- **Texto apresentado**:

-*-

Porém, em casos duvidosos e complexos, será útil ao intérprete, atender a uma série de elementos objetivos que, devidamente ponderados e articulados (e nunca inferindo de qualquer deles isoladamente), poderão, com alguma segurança, indicar a autonomia ou subordinação, como sejam:
1.º)– Natureza do objeto do contrato: promessa de um resultado (trabalho autónomo) ou promessa de uma simples atividade (trabalho subordinado);
2.º)– Índole da prestação do trabalho: intelectual e criadora (trabalho autónomo) ou manual (trabalho subordinado);
3.º)– Propriedade dos instrumentos de trabalho: se dela é titular o trabalhador (trabalho autónomo), ou a outra parte (trabalho subordinado);
4.º)– Existência (trabalho autónomo) ou inexistência (trabalho subordinado) de colaboradores dependentes do trabalhador;
5.º)– Incidência do risco da execução do trabalho: sobre o trabalhador (trabalho autónomo) ou sobre a outra parte (trabalho subordinado);
6.º)– Prestação do trabalho a várias pessoas (trabalho autónomo), ou exclusivamente a uma (trabalho subordinado);
7.º)– Fixação da remuneração: em função do resultado (trabalho autónomo) ou em função do tempo de trabalho (trabalho subordinado).”
Já no quadro do Código do Trabalho de 2003, o Dr. ANTÓNIO MONTEIRO FERNANDES, “Direito do Trabalho”, 13.ª Edição, Almedina, Coimbra, Janeiro de 2006, págs. 137 e seguintes, com especial relevo para as páginas 146, 137, 139 e 146 a 148, sustentava o seguinte:
«I– (…) A subordinação pode não transparecer em cada instante do desenvolvimento da relação de trabalho. Muitas vezes, a aparência é de autonomia do trabalhador, que não recebe ordens diretas e sistemáticas da entidade patronal; mas, a final, verifica-se que existe, na verdade, subordinação jurídica.
Antes do mais porque é suficiente um estado de dependência potencial (conexo à disponibilidade que o patrão obteve pelo contrato), não é necessário que essa dependência se manifeste ou explicite em atos de autoridade e direção efetiva. (…)
Podem ser objeto de contrato de trabalho (e, por conseguinte, exercidas em subordinação jurídica) atividades cuja natureza implica a salvaguarda absoluta da autonomia técnica do trabalhador (…)
A subordinação jurídica também não se confunde com a de «dependência económica» (…)           
Um trabalhador subordinado, coberto pelo Direito do Trabalho, pode não ter ordens para cumprir e ser economicamente independente. Que resta então?
Resta o elemento chave que é o facto de o trabalhador não agir no seio de uma organização própria - antes se integrar numa organização de meios produtivos alheios, dirigida à obtenção de fins igualmente alheios, o que implica, da sua parte, a submissão às regras que exprimem o poder de organização do empresário - à autoridade deste, em suma, derivada da sua posição nas relações de produção. (…)

Sendo a subordinação definida (pelo art.º 10.º CT) por referência à «autoridade e direção» do empregador, ou construída (pela doutrina) como um estado de heterodeterminação em que o prestador de trabalho se coloca, nem assim fica o julgador munido de instrumentos suficientes e seguros para a qualificação dos casos concretos. (…)

-*-

- **Linhas de dados**:
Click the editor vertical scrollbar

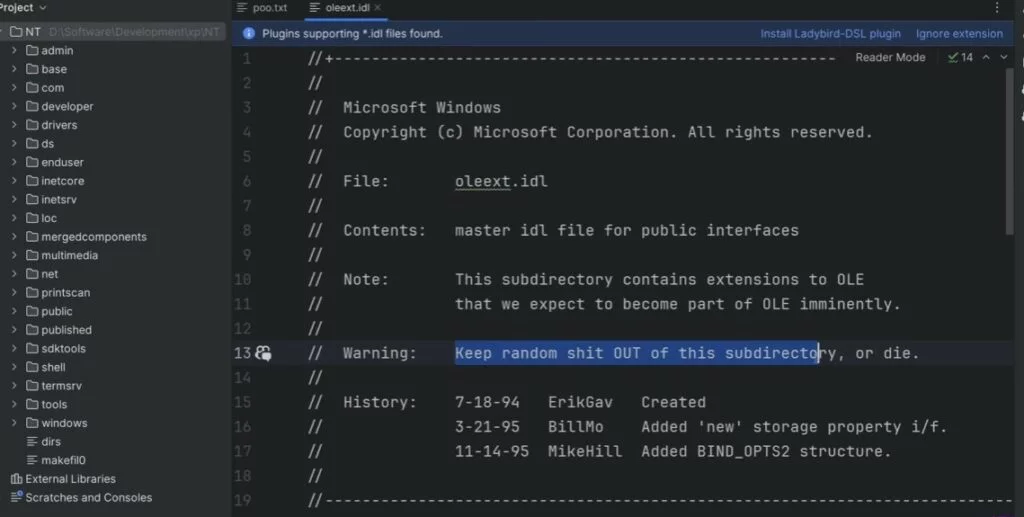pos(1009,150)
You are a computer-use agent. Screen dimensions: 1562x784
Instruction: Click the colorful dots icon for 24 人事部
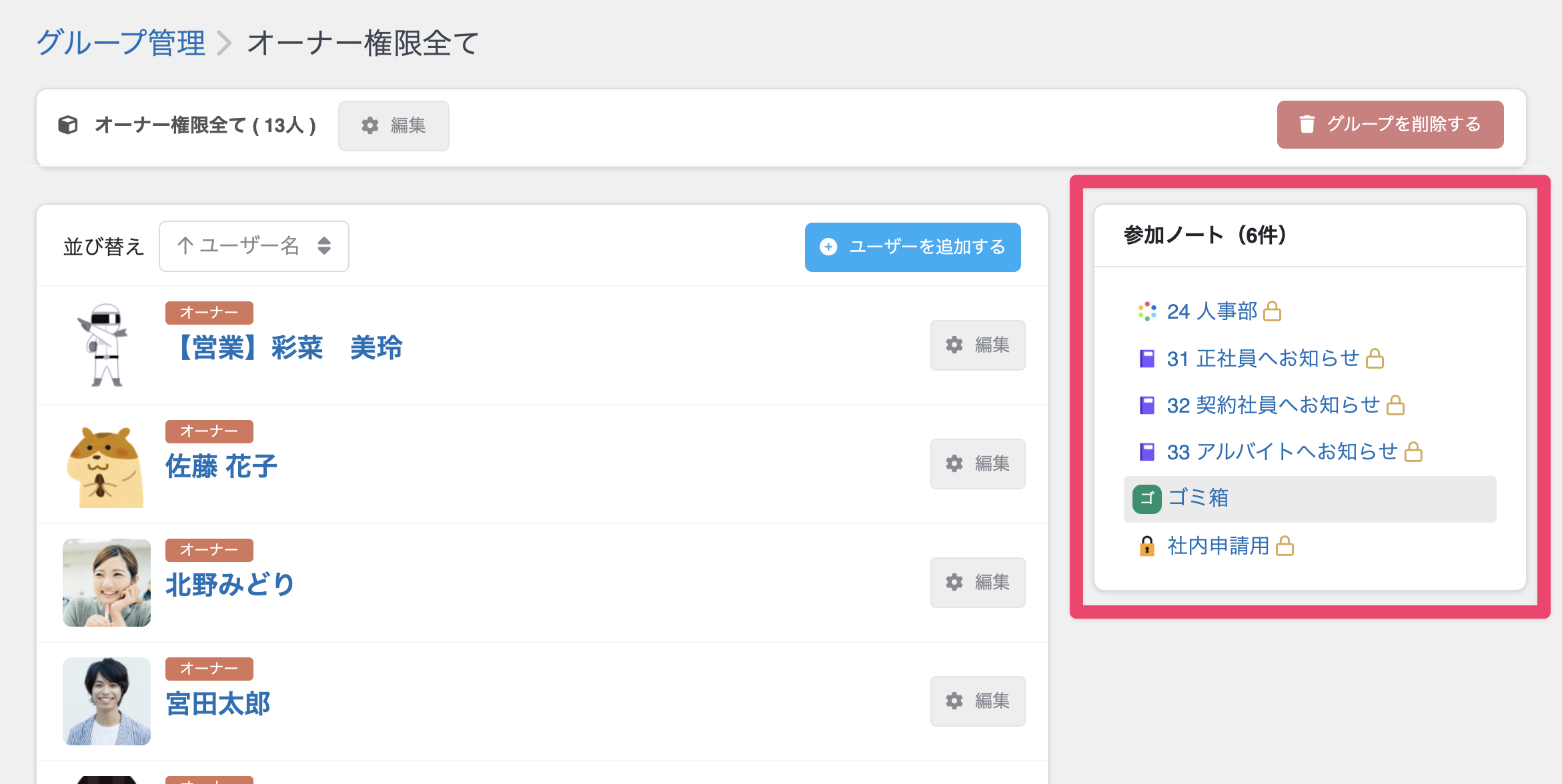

-*-

- **A tarefa**: Indique, por favor, em função de que é fixada a remuneração no trabalho autónomo, segundo o texto apresentado.

- **Solução abaixo**: Em função do resultado.